A maximal planar n-vertex graph admits a bi-monotone planar smooth orthogonal 2-drawing in the Kandinsky model, which requires \(O(n^2)\) area and can be computed in O(n) time.

Proof

Bi-monotonicity follows by construction. The time complexity follows from [9]. Planarity is proven by induction. Drawing \(\varGamma _3\) is planar by construction. Assuming that \(\varGamma _{k-1}\) is planar, we observe that no two edges incident to \(v_k\) cross in \(\varGamma _k\). Also, these edges do not cross edges of \(\varGamma _{k-1}\). Since the radii of the arcs of the edges incident to vertices that are shifted remain unchanged and since edges incident to vertices in the shift-sets retain their shape, drawing \(\varGamma _k\) is planar.   \(\square \)

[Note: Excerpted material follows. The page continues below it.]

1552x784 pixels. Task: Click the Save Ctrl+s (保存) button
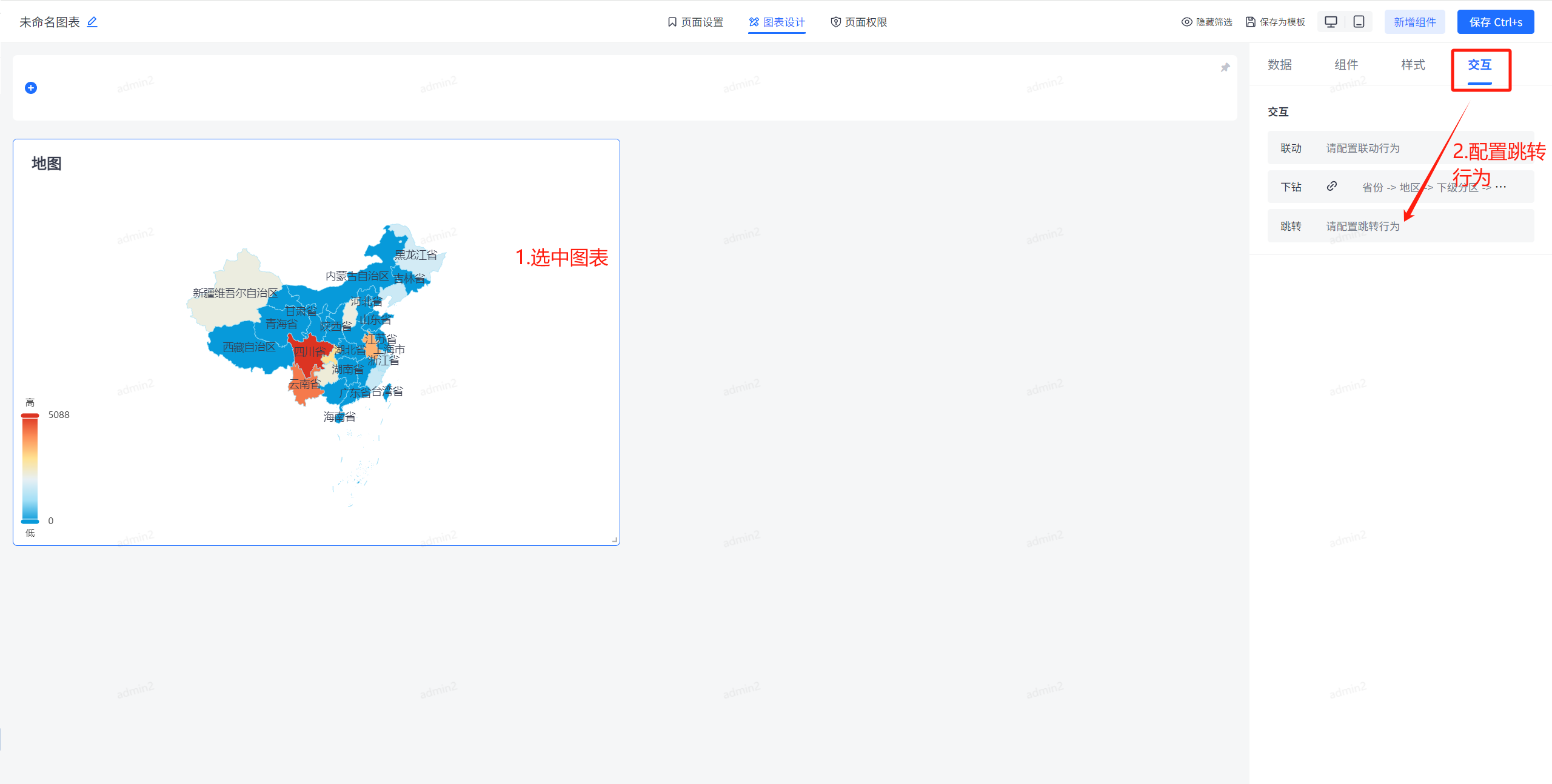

We reduce the number of edges drawn with complexity 2 in two steps.  (S.1) We stretch the drawing horizontally (by employing appropriate vertical cuts; see, e.g., [17]) to eliminate the vertical segments of all red edges with a circular arc segment of non-zero radius. (S.2) We stretch the drawing vertically, to guarantee that the edges of a spanning tree (i.e., \(n-1\)) are drawn with complexity 1.

For Step 1, we assume that each blue and green edge has a horizontal segment (that may be of zero length). Consider a red edge (uv) with a vertical segment of length \(\delta \) and assume w.l.o.g. that u is to the right and above v. If we shift u by \(\delta \) units to the right, then (uv) can be drawn as a quarter circular arc. If the shift is by more than \(\delta \) units, then a horizontal segment is needed. Since all edges incident to u that are drawn below u enter u from its left or from its right side, the shift of u cannot introduce crossings between them.

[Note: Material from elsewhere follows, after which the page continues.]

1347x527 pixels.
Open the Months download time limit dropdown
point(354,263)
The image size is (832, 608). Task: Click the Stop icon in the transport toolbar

We eliminate the vertical segments of all red edges with a circular arc segment of non-zero radius, as follows. As long as there exist such edges, we choose the one, call it (uv), whose vertical segment has the largest length \(\delta \), and assume that u is to the right and above v. We eliminate the vertical segment of (uv) using a vertical cut L at \(x(u)- \varepsilon \), for small \(\varepsilon >0\). Since L crosses several edges, shifting all vertices to the right of L by \(\delta \) to the right has the following effects. By the choice of (uv), the vertical segments of all red edges crossed by L are eliminated; note that this may introduce new horizontal segments. The horizontal segment of each blue and green edge crossed by L is elongated by \(\delta \). Both imply that no edge crossings are introduced. Hence, by the termination of our algorithm all edges with vertical segments are of complexity 1.

Step 1 ensures that the x-distance of adjacent vertices is at least as large as their y-distance (unless they are connected by vertical edges). Based on this property, in Step 2 we compute new y-coordinates for the vertices in the sequence of the canonical ordering \(\pi \), keeping their x-coordinates unchanged. First, we set \(y(v_1) = y(v_2) = 0\). For each \(k=3,\ldots ,n\), we set \(y(v_k) = \max _{w\in \{w_\ell ,\ldots ,w_r\}}\{y(w) + \max \{\varDelta _x(v_k, w),1\} \}\), where \(w_\ell ,\ldots ,w_r\) are the neighbors of \(v_k\) in \(\varGamma _{k-1}\), i.e., \(v_k\) is placed above \(w_\ell ,\ldots ,w_r\) in \(\varGamma _{k-1}\), such that one of its edges (the one of the maximum; call it \((v_k,w^*)\)) is drawn with complexity 1; as a quarter circle arc or as a vertical edge depending on whether the x- distance of \(v_k\) and \(w^*\) is non-zero or not. Since \((v_k,w^*)\) is the edge that must be stretched the most in order to ensure that it is drawn with complexity 1, for all other edges incident to \(v_k\) in \(G_k\), the y-distance of their endpoints is at least as large as their corresponding x-distance. Hence, they are drawn as vertical segments followed by quarter circular arcs (that may have zero radius). We are now ready to state our second theorem.

Theorem 7

A maximal planar n-vertex graph admits a bi-monotone planar smooth orthogonal 2-drawing with at least \(n-1\) edges with complexity 1 in the Kandinsky model, which requires \(O(n^4)\) area and can be computed in \(O(n^2)\) time.

Proof

(sketch). For \(k=3,\ldots ,n\), vertex \(v_k\) is incident to an edge drawn with complexity 1 in Step 2. Since \((v_1,v_2)\) is drawn as a horizontal segment, at least \(n-1\) edges have complexity 1. Planarity is proven by induction; the main invariant is that all edges on \(C_k \setminus \{(v_1,v_2)\}\) have a quarter circular arc and possibly a vertical segment. Time and area requirements are shown in [2].   \(\square \)

5 Conclusions

In this paper, we continued the study on smooth orthogonal and octilinear drawings. Our \(\mathcal {NP}\)-hardness proofs are a first step towards settling the complexity of both drawing problems. We conjecture that the former is \(\mathcal {NP}\)-hard, even in the case where only the planar embedding is specified by the input. For the latter, it is of interest to know if it remains \(\mathcal {NP}\)-hard even for planar graphs of max-degree 4 or if these graphs allow for a decision algorithm. Our drawing algorithms guarantee bi-monotone 2-drawings with a certain number of complexity-1 edges for maximal planar graphs. Improvements on this number or generalizations to triconnected or simply connected planar graphs are of importance.